Monday, 10 January 2022

FREE EBOOK: The Yuggoth Island of Doctor Moreau

A classic science fiction masterpiece… with a Cthulhu Mythos twist. 

First published in 1896, H. G. Wells classic novel tells of a shipwrecked Englishman, Edward Prendick stranded on the South Pacific island-home of Doctor Moreau, a notorious physiologist who practiced gruesome experiments in vivisection transforming animals into human hybrids. But Wells’ published version omitted the most gruesome details.

Published for the first time, this reportedly true version of Prendick’s adventure, recently unearthed by learned professors of Arkham’s Miskatonic University and authenticated as Wells’ original version of events, includes details that until now have remained missing: cosmic gods, alien horrors, and the dark machinations of the Cthulhu Mythos. For Moreau did not conduct his experiments alone.

His allies were the dreaded Mi-go, the Fungi from Yuggoth as recounted in H. P. Lovecraft’s “The Whisperer in Darkness”, and reveals this unknowable alien race from beyond the stars with a plan not only for animal alteration, but focused on the evolution of humanity itself…

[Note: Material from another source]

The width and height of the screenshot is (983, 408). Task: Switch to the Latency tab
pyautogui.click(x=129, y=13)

 A plan still in action today…

DOWNLOAD FOR FREE HERE 

Monday, 26 July 2021

CTHULHU UNMASKED Released

My latest Cthulhu Mythos short story collection is out and available on Amazon and Kobo, CTHULHU UNMASKED. 

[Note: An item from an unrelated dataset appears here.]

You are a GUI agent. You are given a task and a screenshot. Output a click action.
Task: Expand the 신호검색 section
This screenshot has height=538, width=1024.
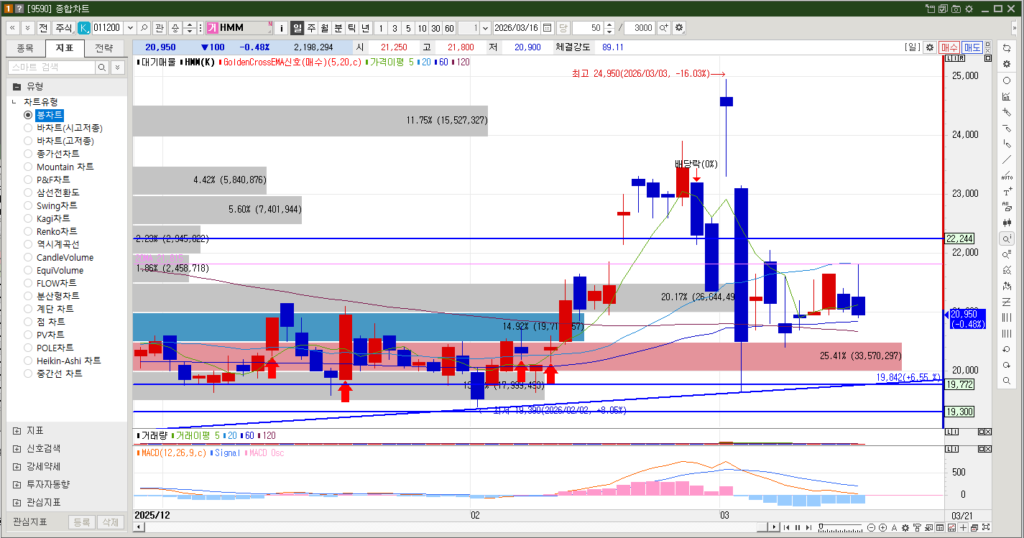pyautogui.click(x=43, y=448)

These stories while set in the Harrison Peel universe (and the wider Cthulhu Mythos universe) don’t feature Peel himself, but include several characters, Outer Gods, tomes, locations and cults that also appear in the main Peel series. 

These tales are reprints, but I’ve gone back and revised and edited them all. 

Stories include “Sister of the Sands”, “The Swelling”, “From the Sick Trees”, “The Faceless Watchers”, “As Above So Below”, “Winds of Nzambi” with David Kernot, “Sweet as Decay” with David Witteveen, “A Shared Romance”, “Solvent Hunger”, “Vanishing Curves”, “Screaming Crawler”, “The Eldritch Force” with Peter Rawlik, Glynn Owen Barrass, Brian M. Sammons, Bruce L. Priddy, Robert M. Price and Rick Lai, “The Dream Quest of a Thousand Cats” and “Outside Looking In.”

Also included are two appendices: “Appendix 1: The Code-89 Initiative” and “Appendix 2: Major Harrison Peel.”

Thursday, 24 June 2021

CTHULHU RELOADED out now, in PAPERBACK and EBOOK

Well, I've been blown away by how quickly CTHULHU RELOADED has been selling since its release today, both in paperback and eBook format. 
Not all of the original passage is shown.